I'm getting on towards four years into my Old, Rich, and Upstanding Citizen lifestyle, and in some ways, I'm cutting back. I'm replacing martinis with beer and drinking fewer beers. I just cut my cable TV. (Need my internet, though.) (Yeah, sure I do.) I finally settled where I was going to live and I've lived there for more than a year, going on two. I carpool to work and take the bus where I can. I haven't gotten a speeding ticket recently and my insurance has gone down. I switched my bank account (FINALLY) so I no longer pay overdraft fees. Little steps.

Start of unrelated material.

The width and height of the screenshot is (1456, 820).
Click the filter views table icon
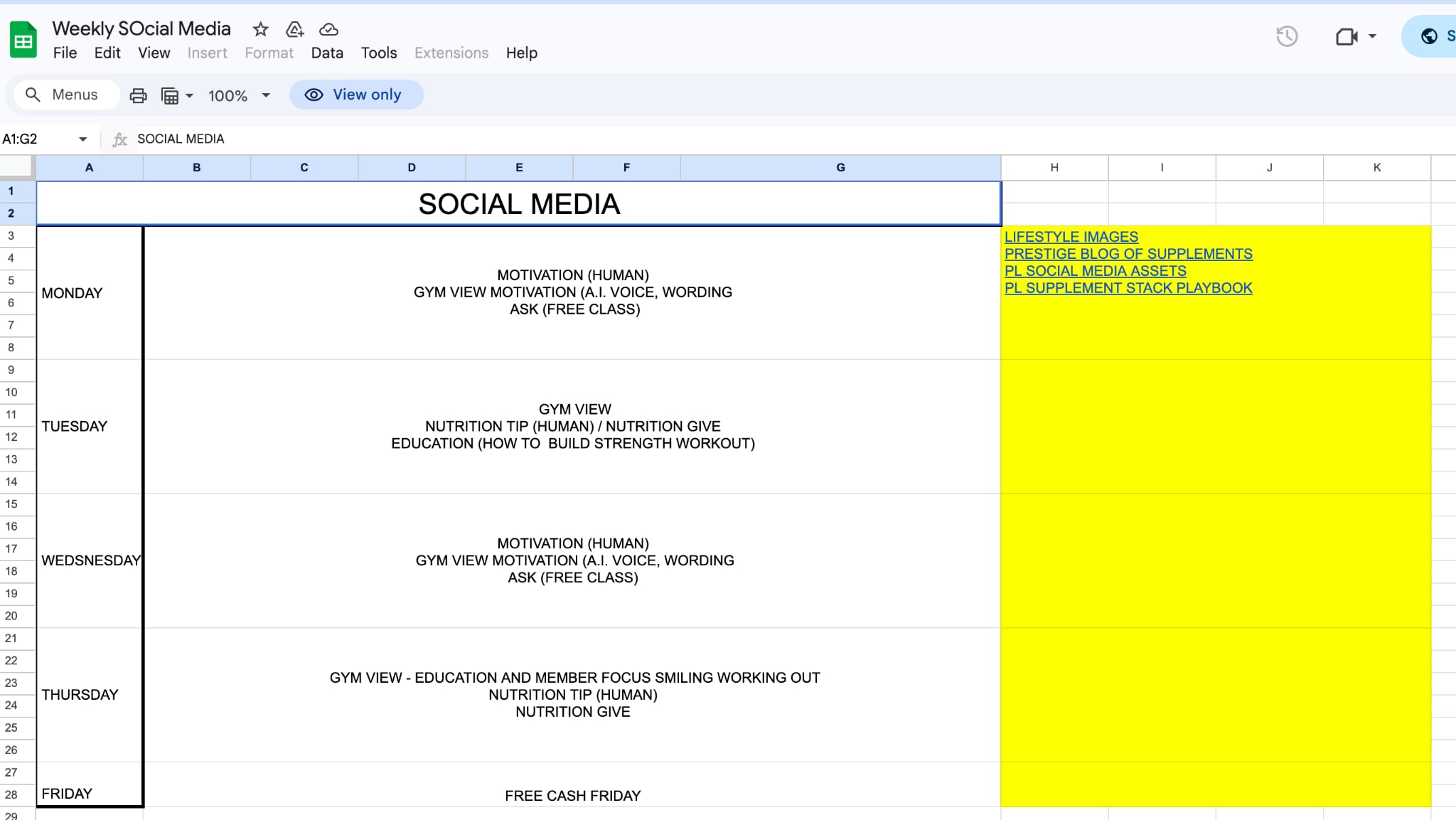coord(170,95)
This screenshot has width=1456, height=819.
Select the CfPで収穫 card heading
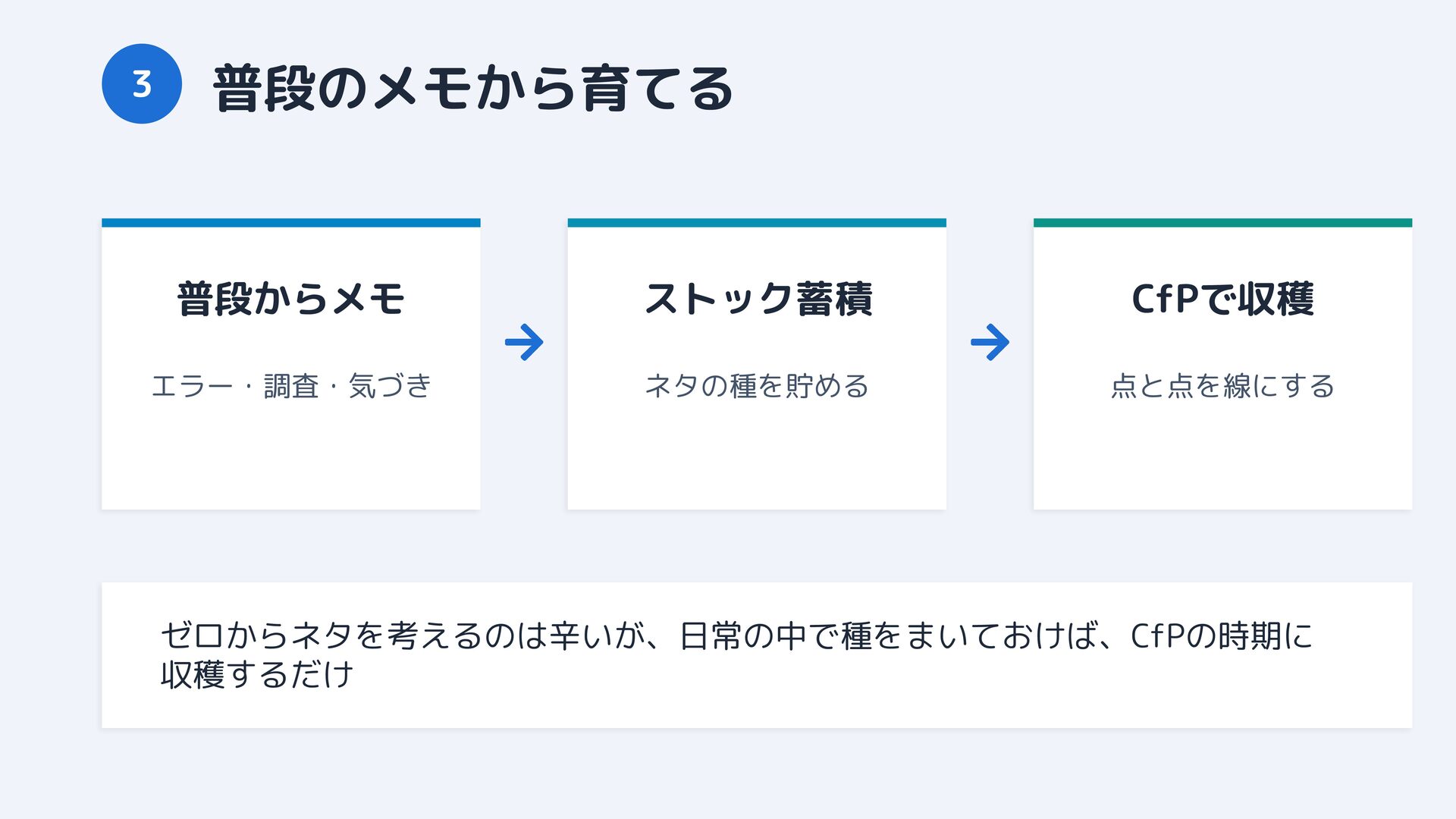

But it's not really about that, because as soon as I freed up some money I found an amazing lingerie store and went to Japan and redid my apartment, putting me back in the hole. It's about reminding myself that the only thing I HAVE to do every day is shower, put on clean, presentable clothes, and go to work. I don't NEED anything beyond food for myself and Titan. I don't NEED Starbucks or to go out to lunch and I don't NEED to buy a cart full of groceries every time I'm at the store. I don't even need any more work clothes and I certainly don't need any more shoes. I can try to floss all I want to, but at the end of the day, Titan isn't impressed anyway and I'm home by myself bemoaning my credit card debt. Nothing flossy about that.

4 comments:

Kalvan said...

Growing up sucks. I just dropped $1200 on an unexpected car repair and the only good thing was it balanced by a reduction of our hospital bill for my son's birth that was almost as much. Oh cruel fates! Taking with one hand while giving with the other.

Mint.com sounds interesting, I'll have to check it out.

Oh, and see you in a few weeks?

Anonymous said...

Thought I'd check out that mint.com site you mentioned. It's official. I'm addicted.

Calsee said...

Thank you for this post! One of the more entertaining things I've read lately, I could even see your gestures and hear the inflections in the words.

Mint rocks, thanks for continuing to spread the gospel.

I'll see you soon for cheap beer and happy friends!

Aarwenn said...

Hi y'all,

Thanks for all the good feedback! Just getting this down in blog format made my mental anguish more clear. It's amazing how much societal pressure affects us. After thinking about it, I've realized that really, I'd much rather eat sandwiches and drink Sparks in the park than I would pay 8 dollars a glass for wine and 10 dollars for mac and cheese at Bleu. Just as an example. (Except for Chez Gaudy Tuesdays.)